Gynaecolog­ists are doctors, not nannies

- nAmitA BhAnDAre

She panicked when she thought she might be pregnant. She couldn’t tell her parents; had heard horror stories about doctors. “I was too scared to even buy a DIY pregnancy kit,” says the unmarried, final year college student. Those harrowing days were finally dispelled with the arrival of a late period.

Not every story ends so happily. In a country where sex is taboo and virginity is prized, unmarried women who have to visit the gynaecolog­ist often end up receiving large lashings of judgment.

Are you married? Are you having sex with your boyfriend? Do your parents know? Beta, girls from good families don’t do these wrong things.

Sometimes it isn’t even about sex but ‘protecting’ virginity.

Gayathri, who asks that I use only her first name, talks of going to a posh Delhi hospital for an invasive vaginal examinatio­n for a diagnosis of polycystic ovary syndrome and being ‘advised’ by the lab technician to opt for just a superficia­l examinatio­n. The technician was worried that the invasive test could rupture her hymen. “He was trying to be nice,” she says wryly.
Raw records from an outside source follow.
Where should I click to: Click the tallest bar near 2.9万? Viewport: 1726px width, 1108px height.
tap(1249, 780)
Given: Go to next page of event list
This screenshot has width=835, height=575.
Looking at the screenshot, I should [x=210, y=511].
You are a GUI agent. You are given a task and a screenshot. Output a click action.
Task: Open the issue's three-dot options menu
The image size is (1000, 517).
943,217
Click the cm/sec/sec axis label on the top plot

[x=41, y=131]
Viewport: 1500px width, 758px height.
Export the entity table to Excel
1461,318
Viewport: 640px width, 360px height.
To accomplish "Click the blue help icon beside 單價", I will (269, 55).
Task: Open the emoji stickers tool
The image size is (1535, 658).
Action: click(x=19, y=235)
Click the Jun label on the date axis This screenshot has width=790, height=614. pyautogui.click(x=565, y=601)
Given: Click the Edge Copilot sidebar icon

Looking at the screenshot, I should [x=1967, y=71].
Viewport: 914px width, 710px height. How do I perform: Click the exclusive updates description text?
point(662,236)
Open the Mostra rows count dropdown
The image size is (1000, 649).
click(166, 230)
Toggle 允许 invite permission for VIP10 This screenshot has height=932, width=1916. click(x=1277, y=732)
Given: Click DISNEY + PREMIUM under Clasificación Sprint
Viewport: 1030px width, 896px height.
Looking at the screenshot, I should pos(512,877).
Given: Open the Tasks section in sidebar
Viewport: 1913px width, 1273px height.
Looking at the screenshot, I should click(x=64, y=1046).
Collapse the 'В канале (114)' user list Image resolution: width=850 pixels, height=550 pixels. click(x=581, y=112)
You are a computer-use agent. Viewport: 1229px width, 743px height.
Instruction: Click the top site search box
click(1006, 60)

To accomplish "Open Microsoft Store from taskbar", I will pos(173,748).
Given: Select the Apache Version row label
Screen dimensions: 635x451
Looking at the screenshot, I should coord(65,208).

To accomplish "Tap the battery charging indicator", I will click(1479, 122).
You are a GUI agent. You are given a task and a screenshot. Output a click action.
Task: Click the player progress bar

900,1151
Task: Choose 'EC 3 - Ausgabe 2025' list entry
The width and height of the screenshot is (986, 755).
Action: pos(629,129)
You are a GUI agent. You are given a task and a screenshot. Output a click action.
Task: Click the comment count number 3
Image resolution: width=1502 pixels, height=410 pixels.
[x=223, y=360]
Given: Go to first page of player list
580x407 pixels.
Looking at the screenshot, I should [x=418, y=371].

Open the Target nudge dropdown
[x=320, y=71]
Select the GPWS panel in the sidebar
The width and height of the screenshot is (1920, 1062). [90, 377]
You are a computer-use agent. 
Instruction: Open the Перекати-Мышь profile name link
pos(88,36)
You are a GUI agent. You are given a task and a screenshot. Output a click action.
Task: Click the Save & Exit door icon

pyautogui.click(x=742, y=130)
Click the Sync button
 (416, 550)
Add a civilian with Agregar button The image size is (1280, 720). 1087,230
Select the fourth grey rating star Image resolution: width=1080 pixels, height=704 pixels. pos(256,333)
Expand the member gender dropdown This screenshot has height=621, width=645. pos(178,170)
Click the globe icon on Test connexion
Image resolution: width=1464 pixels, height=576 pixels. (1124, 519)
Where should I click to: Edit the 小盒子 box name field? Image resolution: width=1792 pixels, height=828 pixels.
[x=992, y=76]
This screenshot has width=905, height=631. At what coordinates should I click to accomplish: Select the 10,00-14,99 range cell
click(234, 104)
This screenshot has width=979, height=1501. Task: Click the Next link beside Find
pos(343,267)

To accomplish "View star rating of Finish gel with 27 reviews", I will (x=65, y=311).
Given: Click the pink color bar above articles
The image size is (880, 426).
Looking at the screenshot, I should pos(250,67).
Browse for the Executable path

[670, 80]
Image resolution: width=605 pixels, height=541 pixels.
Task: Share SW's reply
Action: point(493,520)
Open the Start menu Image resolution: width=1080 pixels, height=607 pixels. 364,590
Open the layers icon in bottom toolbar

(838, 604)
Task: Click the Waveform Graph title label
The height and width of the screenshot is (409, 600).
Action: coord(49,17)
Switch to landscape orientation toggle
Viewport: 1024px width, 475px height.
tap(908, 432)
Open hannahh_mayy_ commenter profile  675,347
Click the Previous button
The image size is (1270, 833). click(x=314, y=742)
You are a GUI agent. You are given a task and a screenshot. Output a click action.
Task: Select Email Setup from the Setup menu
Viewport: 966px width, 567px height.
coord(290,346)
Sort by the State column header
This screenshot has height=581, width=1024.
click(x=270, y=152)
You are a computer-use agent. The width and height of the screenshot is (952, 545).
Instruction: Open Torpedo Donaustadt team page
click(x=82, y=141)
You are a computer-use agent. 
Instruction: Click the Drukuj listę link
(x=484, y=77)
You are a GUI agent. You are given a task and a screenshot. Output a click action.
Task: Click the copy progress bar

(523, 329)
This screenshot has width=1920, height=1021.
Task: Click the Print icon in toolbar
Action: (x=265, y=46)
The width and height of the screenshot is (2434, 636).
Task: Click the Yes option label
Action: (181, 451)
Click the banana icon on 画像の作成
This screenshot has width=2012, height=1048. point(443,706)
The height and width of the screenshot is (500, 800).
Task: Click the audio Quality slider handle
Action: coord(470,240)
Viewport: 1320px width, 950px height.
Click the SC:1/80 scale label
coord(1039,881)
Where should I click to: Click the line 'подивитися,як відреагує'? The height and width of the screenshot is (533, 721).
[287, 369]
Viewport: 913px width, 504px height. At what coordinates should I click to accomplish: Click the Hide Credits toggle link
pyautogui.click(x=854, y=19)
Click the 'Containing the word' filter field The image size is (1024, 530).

In a country where sex education is practicall­y absent and parents are loathe to have that conversati­on with their children, the result of a disapprovi­ng encounter between patient and medical profession­al is not humiliatio­n so much as the patient’s health.

Most women, married or not, will only see a gynecologi­st when they are — or trying to be. Our bodies, vessels for delivering new generation­s of babies, are deemed worthy of a trip to the doctor only when we’re fulfilling our roles as mothers. For most — even those with the means to healthcare — the idea of a routine checkup or health screening is alien.

Yet, India has 132,000 new cases of cervical cancer a year and WHO estimates that by 2020, 1.24 lakh women will be affected by breast cancer. Can we really afford to be squeamish?

“If you’re young, you’re shamed for having sex. If you’re older, you’re shamed for not having kids,” says Paromita Vohra, film-maker, writer and founder of Agents of Ishq that aims to create positive conversati­ons about sex, love and desire.

There are exceptions. A crowd-sourced list maintained by Delhi-based activist Amba Azaad has a directory of trustworth­y, non-judgmental gynaecolog­ists.

Elsewhere, Haiyya, an NGO has an on-ground campaign and online petition for the right to safe medical services for everyone, regardless of marital status.

The next step, says campaign manager Mrinalini Dayal: getting doctors to agree to various ‘commandmen­ts’ including respecting patient confidenti­ality and treating adult unmarried women as capable of making informed decisions about their bodies.

It is not an unreasonab­le demand. Doctors need to be reminded they are medical practition­ers, not the moral police.